23.10.2017
FR
Journal officiel de l'Union européenne
C 357/2
Pourvoi formé le 20 mars 2017 par QuaMa Quality Management GmbH contre l’arrêt du Tribunal (deuxième chambre) rendu le 17 janvier 2017 dans l’affaire T-225/15, QuaMa Quality Management GmbH/Office de l’Union européenne pour la propriété intellectuelle
(Affaire C-139/17 P)
(2017/C 357/02)
Langue de procédure: l’allemand
Parties
Partie requérante: QuaMa Quality Management GmbH (représentant: C. Russ, avocat)
Autres parties à la procédure: Office de l’Union européenne pour la propriété intellectuelle (EUIPO), Microchip Technology, Inc.
Conclusions de la partie requérante
La partie requérante conclut à ce qu’il plaise à la Cour:
—
annuler l’arrêt du Tribunal du 17 janvier 2017;
—
annuler la décision de la quatrième chambre de recours de l’EUIPO du 19 février 2015 (affaires jointes R 1809/2014-4 et R 1680/2014-4).
Moyens et principaux arguments
La requérante fonde le pourvoi qu’elle a formé contre l’arrêt du Tribunal sur les considérations suivantes.

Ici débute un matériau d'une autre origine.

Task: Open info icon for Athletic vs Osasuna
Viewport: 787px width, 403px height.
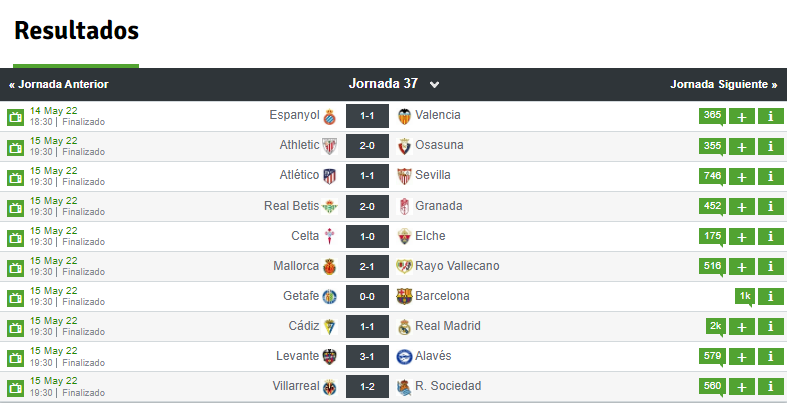Action: click(x=770, y=146)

Il est fait grief dans le pourvoi d’une violation de l’article 41, paragraphe 1, du règlement (CE) no 207/2009 (1). Selon la requérante, le Tribunal part, à tort, du principe que, le 9 avril 2013, l’intervenante a introduit la bonne demande d’enregistrement du changement de propriétaire mais s’est, à cette occasion, uniquement trompée de formulaire. En réalité, la demande de «changement de nom ou d’adresse d’un titulaire» portait sur l’ensemble des marques (quatorze) de SMSC Europe GmbH et a, conformément au courrier du 14 avril 2013, également été comprise comme telle par l’EUIPO. La requérante estime qu’il est, dès lors, établi que l’Office a totalement rejeté la demande du 9 avril 2013 et n’a fait droit qu’à la demande introduite le 14 juin 2013, soit après l’expiration du délai pour former une opposition.
Il est en outre fait grief dans le pourvoi d’une violation de l’article 8, paragraphe 1, sous b), du règlement (CE) no 207/2009. Selon la requérante, ni la division d’opposition ni la chambre de recours n’ont examiné de manière suffisante la question de la détermination du public pertinent. L’appréciation du risque de confusion ne peut pas être réalisée sans que le public pertinent et le caractère distinctif individuel n’aient été déterminés pour les différents produits et services. Cela est d’autant plus vrai dans l’hypothèse retenue par le Tribunal selon laquelle la similitude entre les signes concernés est «faible» pour un public spécialisé, dont le Tribunal ne fait pas partie.
(1) Règlement (CE) no 207/2009 du Conseil, du 26 février 2009, sur la marque de l’Union européenne (JO 2009, L 78, p. 1).